Вчера, собственно сегодня, лёг спать поздно - в три часа ночи. Заранее знал, что сна не будет, потому что отдых заменит изнурительный мрак из полуреальных видений, когда прокуренный сверх всякой нормы мозг снова и снова будет выверять впечатанные в память факты и строки. Поэтому глотнул сразу две таблетки ноксирона - венгерского патентованного средства, гарантирующего четыре часа глубокого тонизирующего сна. Без утомительных снов. Без всяких, даже короткометражных сновидений.
Поднялся с воробьями, свежий, будто после двухдневного отдыха. «Готов к героическому труду, а также победоносной борьбе за темпы и качество. Приложим все усилия! Найдём все скрытые внутренние резервы!» Когда покончил с бодрыми мобилизующими лозунгами и уже до солёного пота делал гантельную гимнастику по усложнённому комплексу «Возвращаемся к Геркулесу», начал думать о ноксироне гениальными словами Михаила Ломоносова: «Глубоко простирает химия руки свои в дела человеческие.»
Утренний ритуал: душ, два яйца, сваренных всмятку, и черный кофе без сахара. И - со вкусом - первая сигарета, которая, как и последующие, укорачивает жизнь.
А («между прочим!») сегодня на работу можно было бы не спешить. Можно было бы («взвесим и этот вариант») гордо заявиться аж после обеда. А не лучше ли («безусловно, лучше!») не прийти позже, а уйти пораньше? В конце концов, уже давно пора замочить новые красные плавки на пляже! Всласть замочить, не поглядывая на часы, а поглядывая на девушек («высококалорийное мороженое - лучший метод знакомства!»). Глотнул кофе и зажёг новую сигарету.
Включил магнитофон, чтобы по крайней мере морально компенсировать вчерашнюю потерю. Вчера всей группой пошли на эстрадный концерт югославских гастролёров. И тогда («у театрального подъезда!») была сделана непоправимая ошибка. Вместо того чтобы вовремя войти в помещение и без следа раствориться в тысячной толпе зрителей, он легкомысленно торчал с ребятами у входа. Курили по последней и для ответственного эстрадного настроя делились специализированными полезными советами:
- Не лезь за словом в карман. Особенно когда карман с дыркой.
- Не болтай!
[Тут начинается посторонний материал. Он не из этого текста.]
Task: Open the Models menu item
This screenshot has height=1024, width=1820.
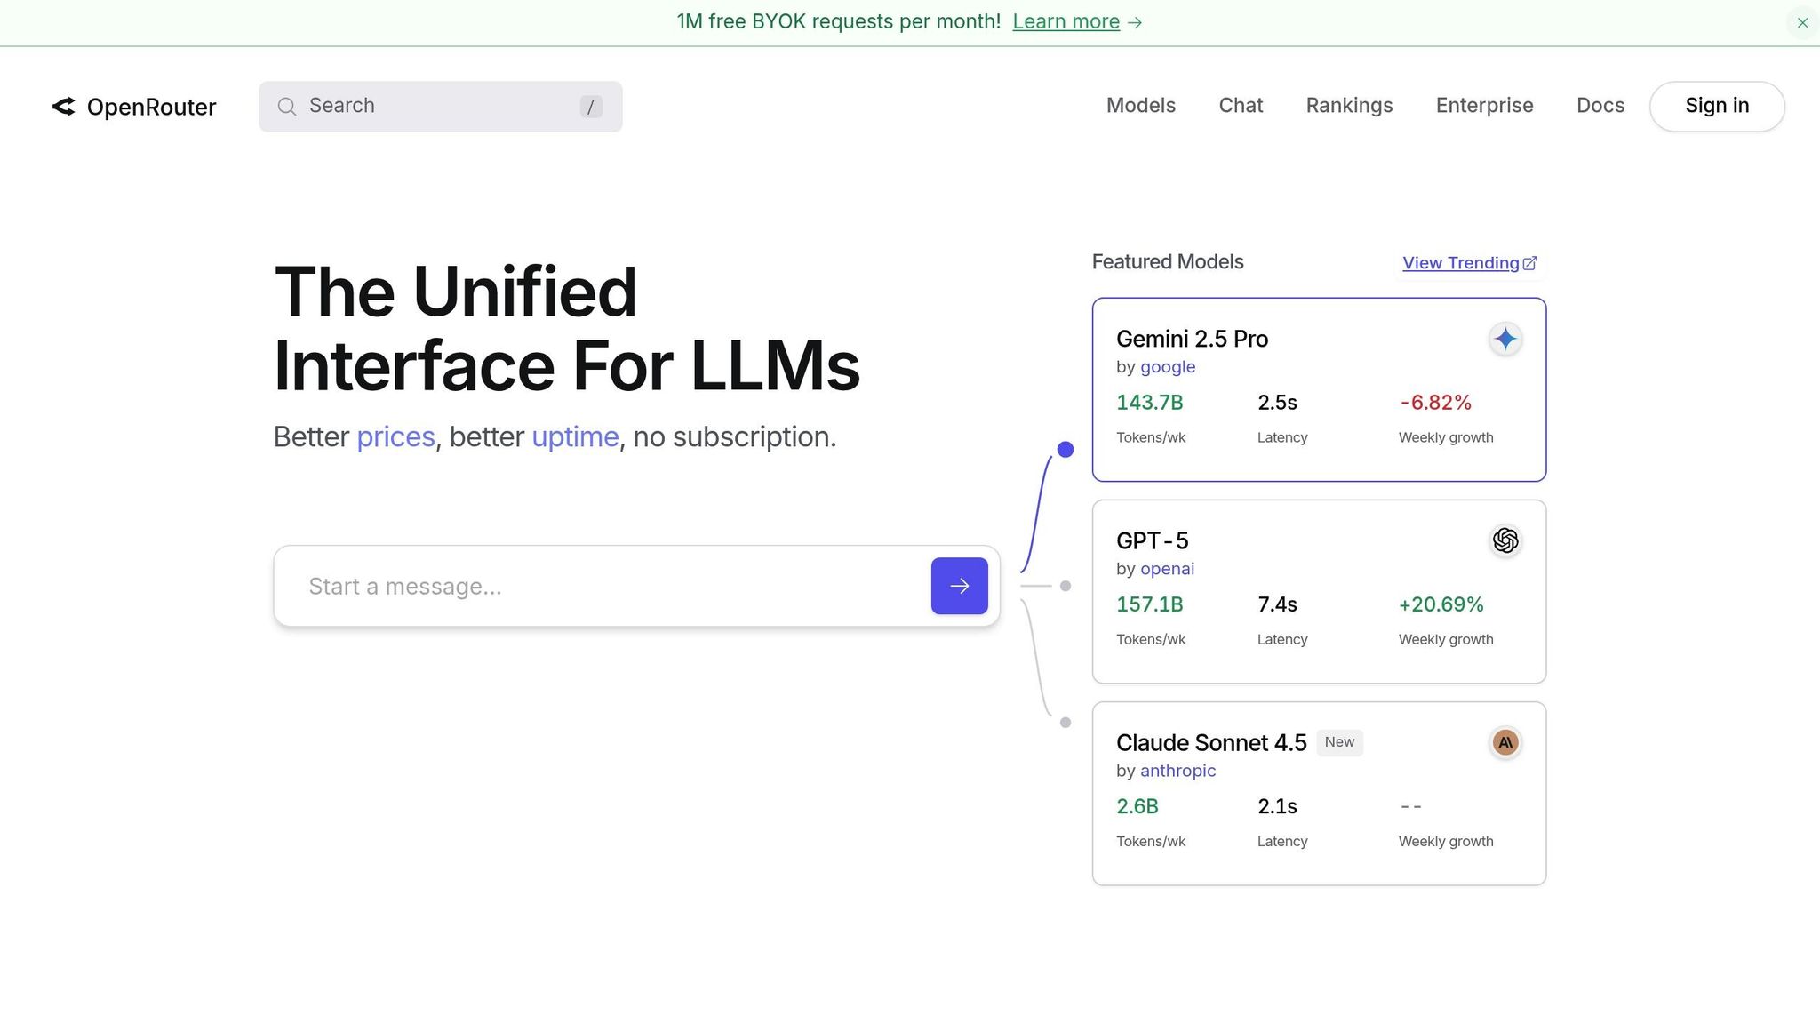Action: (1140, 106)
Болтун - находка для врага и жены.
И вот, ровно за пятнадцать минут до начала, соизволил прибыть на собственной машине шеф. Он ещё на ходу скользнул по их кучке рысьими глазами («засёк!») и, когда остановил машину, сразу направился к ним - высокий, упитанный и весь, от ботинок до галстука, готовый к концерту.
- Развлечение отменяется, - спустил он руководящее указание с высоты один метр восемьдесят семь сантиметров. - Не волнуйтесь, не для всех, - успокаивающе поднял руку.
«Ах, да! Уже хорошо. А для кого?»
- Развлечение отменяется только для одного, - с королевской щедростью утешил шеф притихшую группу подчинённых и уточнил, глядя куда-то в пространство: - Сейчас на работу отправится наш, вне всякого сомнения, обездоленный и несчастный Мандрика. Материалы ждут его на столе. Две папки. К завтрашнему дню должны быть обработаны.
«Пропали мои аплодисменты!..»
И когда уже уходил, услышал голос Павла Моторного:
- Федька, оставь нам свой билет! Реализуем на пиво!
Конечно, отдал.
- А на раки вам не хватит!
- Ничего, - сказал Павел, - будь уверен, раков тоже не будет...
А потом Федьке Мандрике, вне всякого сомнения, обездоленному и несчастному, добавила ещё два часа лишней работы его собственная аккуратность.
Странно и непривычно было сидеть во всегда шумном, а сейчас немом помещении. Молчал телефон, убранные столы сиротливо стояли, никто не заходил за спичками или сигаретой. И, может потому, что привычный ритм был нарушен, работалось хорошо, «в хорошем темпе при хорошем качестве.» Часа за полтора тщательно изучил содержимое папок, на чистый лист легли первые «контрольные» заметки и некоторые соображения. Речь шла о хозяйственной афере, хитро замаскированной под режим экономии. «Приложим все усилия! Найдем всё скрытые резервы!» А содержание двух папок (хоть и тоненьких, но всё-таки двух!) надо было изложить не более чем на трёх страницах машинописи.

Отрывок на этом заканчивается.